Se non ci si adeguerà alla nuova situazione, comincerà quindi una politica di crescenti sussidi da parte dei singoli governi europei a cui si accompagnerà, di fatto o di diritto, il superamento delle norme che proibiscono gli aiuti di stato alle imprese. Una situazione in cui il governo che ha il portafoglio più profondo potrà agire con maggiore efficacia.

All’interno dell’Unione Europea non avremo solo una concorrenza fra le imprese, ma anche fra i paesi, con distorsioni del mercato e spreco di risorse pubbliche. Senza contare che alcuni di questi paesi (tra cui il nostro) di risorse disponibili ne hanno ben poche.

Ne consegue la necessità di un ripensamento da una sponda e dall’altra dell’Atlantico.

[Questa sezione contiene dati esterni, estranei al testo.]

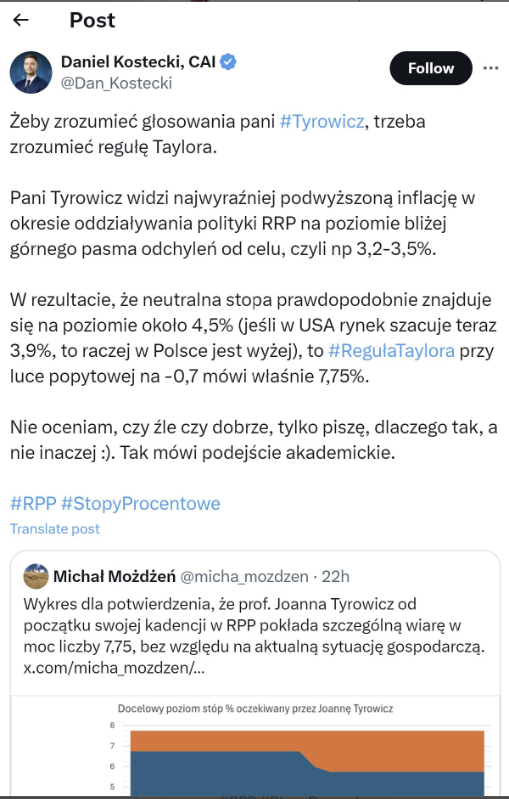The height and width of the screenshot is (799, 509).
Task: Open Daniel Kostecki's profile avatar
Action: (31, 72)
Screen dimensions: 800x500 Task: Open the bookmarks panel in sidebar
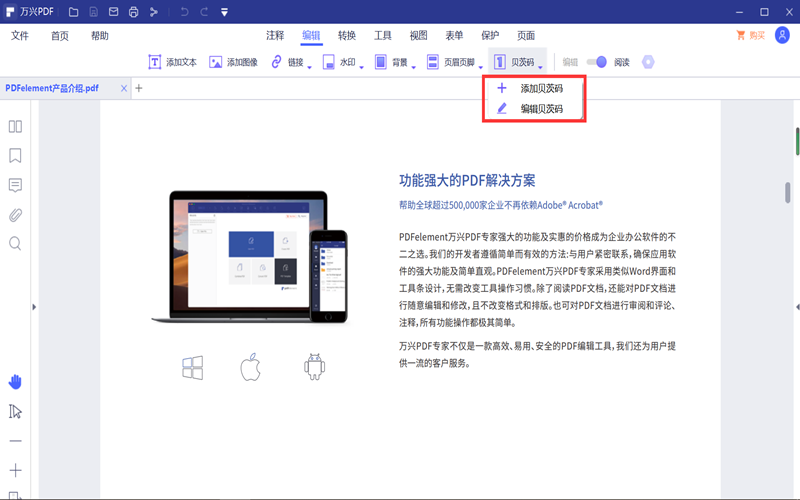point(15,156)
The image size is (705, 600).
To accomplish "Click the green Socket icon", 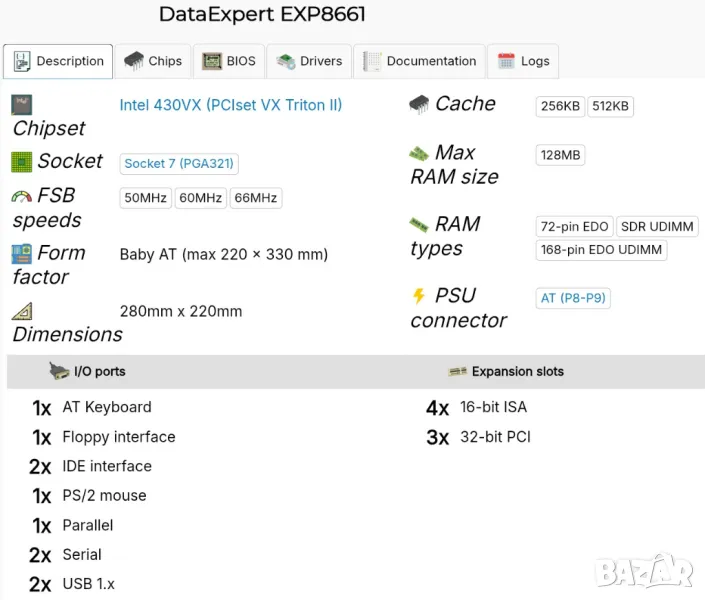I will click(22, 161).
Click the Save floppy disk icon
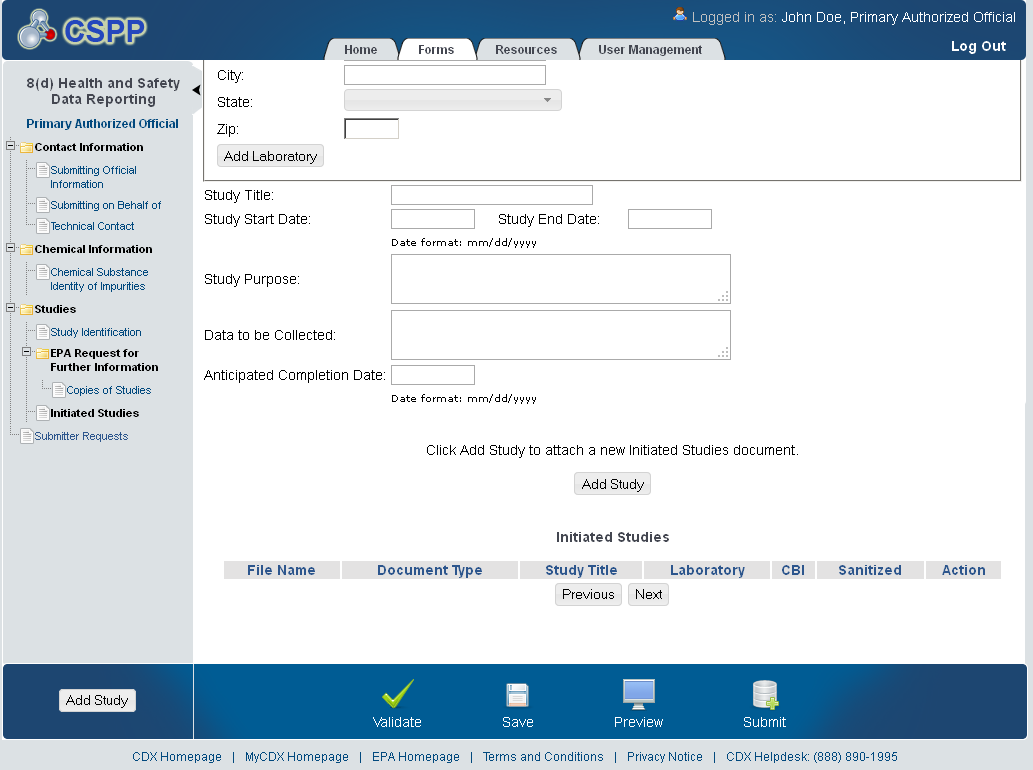Image resolution: width=1033 pixels, height=770 pixels. click(517, 695)
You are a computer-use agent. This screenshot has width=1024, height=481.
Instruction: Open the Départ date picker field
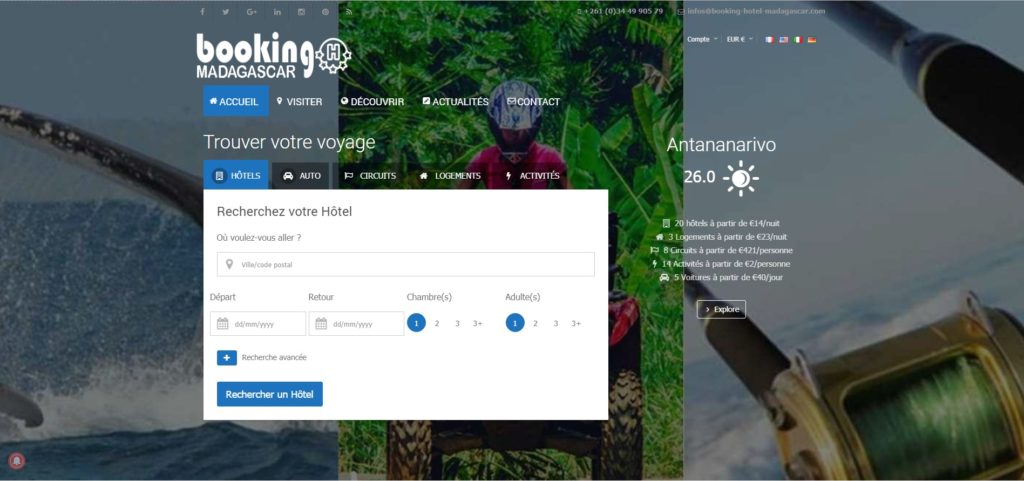(258, 324)
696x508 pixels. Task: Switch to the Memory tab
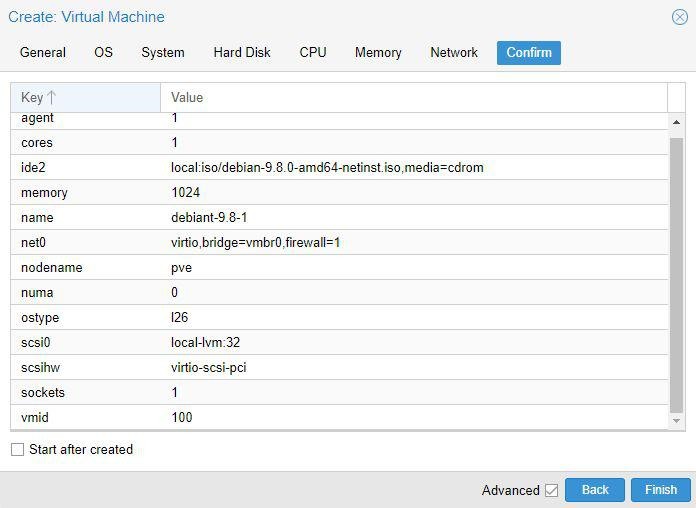coord(378,53)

Da parte europea si deve procedere ad un’accelerazione nell’adozione delle nuove energie, ad una più rapida trasformazione delle strutture produttive e a una politica industriale comune per tutti i paesi, in modo da superare regole che erano state decise in un contesto diverso.

Da parte americana deve prevalere la consapevolezza che ogni alleanza politica deve essere accompagnata dall’armonizzazione degli interessi economici. Oggi questa consapevolezza, così forte nel non lontano passato, sembra farsi sempre più debole. In ogni caso al disegno di un’ “America first”, non può certo corrispondere un’ “Europe last”.